13 Jul 2026
B-H Loop and Hysteresis Loss of a Ferromagnetic Core
Experimental arrangement
Aim
To plot the B-H curve of an iron sample and determine its hysteresis energy loss.
Apparatus
Iron ring or transformer core, primary and secondary coils, CRO, integrator circuits, AC supply, and voltmeter.
Theory
The primary winding produces the magnetising field
\[H=\frac{NI}{l},\]where $N$ is the number of turns, $I$ is the current, and $l$ is the magnetic path length. The secondary winding produces an induced voltage proportional to the changing flux,
\[e_s=-N_sA\frac{dB}{dt}.\]After integration, this voltage gives the magnetic induction $B$. As the current is increased and reversed, domain walls move and magnetic moments rotate, so the material does not return along the same path.
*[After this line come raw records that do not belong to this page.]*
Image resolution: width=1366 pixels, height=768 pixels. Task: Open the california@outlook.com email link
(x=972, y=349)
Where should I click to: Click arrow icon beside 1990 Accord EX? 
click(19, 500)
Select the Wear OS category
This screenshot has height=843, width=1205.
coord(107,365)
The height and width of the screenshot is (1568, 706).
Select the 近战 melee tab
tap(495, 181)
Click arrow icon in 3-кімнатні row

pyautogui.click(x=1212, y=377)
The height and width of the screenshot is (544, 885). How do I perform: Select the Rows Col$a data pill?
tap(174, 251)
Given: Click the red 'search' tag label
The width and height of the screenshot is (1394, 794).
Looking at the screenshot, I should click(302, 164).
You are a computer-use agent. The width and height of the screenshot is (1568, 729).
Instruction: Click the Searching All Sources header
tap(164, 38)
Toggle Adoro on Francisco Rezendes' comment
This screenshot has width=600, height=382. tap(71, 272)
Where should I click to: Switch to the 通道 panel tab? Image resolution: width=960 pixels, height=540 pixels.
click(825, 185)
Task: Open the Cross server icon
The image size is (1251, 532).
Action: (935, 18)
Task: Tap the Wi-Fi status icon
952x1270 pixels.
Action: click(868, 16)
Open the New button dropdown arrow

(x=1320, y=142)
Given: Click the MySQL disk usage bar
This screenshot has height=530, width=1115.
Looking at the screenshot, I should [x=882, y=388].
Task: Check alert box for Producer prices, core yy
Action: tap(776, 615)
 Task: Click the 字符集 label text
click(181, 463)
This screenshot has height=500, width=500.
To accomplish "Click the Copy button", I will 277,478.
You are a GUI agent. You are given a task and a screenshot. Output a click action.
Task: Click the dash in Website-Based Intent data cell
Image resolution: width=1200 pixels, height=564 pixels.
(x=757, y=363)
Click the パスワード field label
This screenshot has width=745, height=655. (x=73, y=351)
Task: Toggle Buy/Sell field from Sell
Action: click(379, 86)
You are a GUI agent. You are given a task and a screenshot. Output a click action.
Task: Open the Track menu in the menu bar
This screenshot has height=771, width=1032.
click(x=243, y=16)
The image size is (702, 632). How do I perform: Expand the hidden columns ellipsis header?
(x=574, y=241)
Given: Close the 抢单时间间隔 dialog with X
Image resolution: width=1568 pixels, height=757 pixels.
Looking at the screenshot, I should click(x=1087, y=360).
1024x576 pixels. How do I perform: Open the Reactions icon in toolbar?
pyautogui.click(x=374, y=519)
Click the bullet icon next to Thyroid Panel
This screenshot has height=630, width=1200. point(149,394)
The area of the resulting B-H loop represents hysteresis energy loss per unit volume per cycle:
\[W_h=\oint H\,dB.\]Observations
| $H$ (A m$^{-1}$) | $B$ (T) on increasing field | $B$ (T) on decreasing field |
|---|---|---|
| 0 | 0.00 | 0.62 |
| 100 | 0.48 | 0.73 |
| 200 | 0.86 | 0.91 |
| 300 | 1.10 | 1.08 |
| 400 | 1.25 | 1.20 |
Retentivity: $B_r=0.62\,\text{T}$; coercivity: $H_c=95\,\text{A m}^{-1}$.
Graph
Calculation
At zero applied field on the decreasing branch, the specimen retains $B_r=0.62$ T. The field required to bring the induction to zero is read from the horizontal axis as $H_c=95$ A m$^{-1}$. The area enclosed by the loop is obtained from the plotted points; for this trial curve it is approximately
\[W_h=\oint H\,dB\approx0.18\,\text{J m}^{-3}\text{ cycle}^{-1}.\]Thus a larger loop area would mean greater energy loss in repeated magnetisation.
Result
The iron sample shows a closed hysteresis loop with
\[\boxed{B_r=0.62\,\text{T}},\qquad \boxed{H_c=95\,\text{A m}^{-1}}.\]The loop area gives the hysteresis energy loss per unit volume per cycle.
Precautions
- Demagnetise the core before beginning.
- Avoid saturation of the CRO input.
- Use a calibrated integrator.
- Keep the frequency constant while comparing losses.
Viva Questions
- What is retentivity? It is the residual magnetisation when the applied field is reduced to zero.
- What is coercivity? It is the reverse field required to reduce the residual induction to zero.
- What does the loop area represent? Energy dissipated per unit volume per cycle.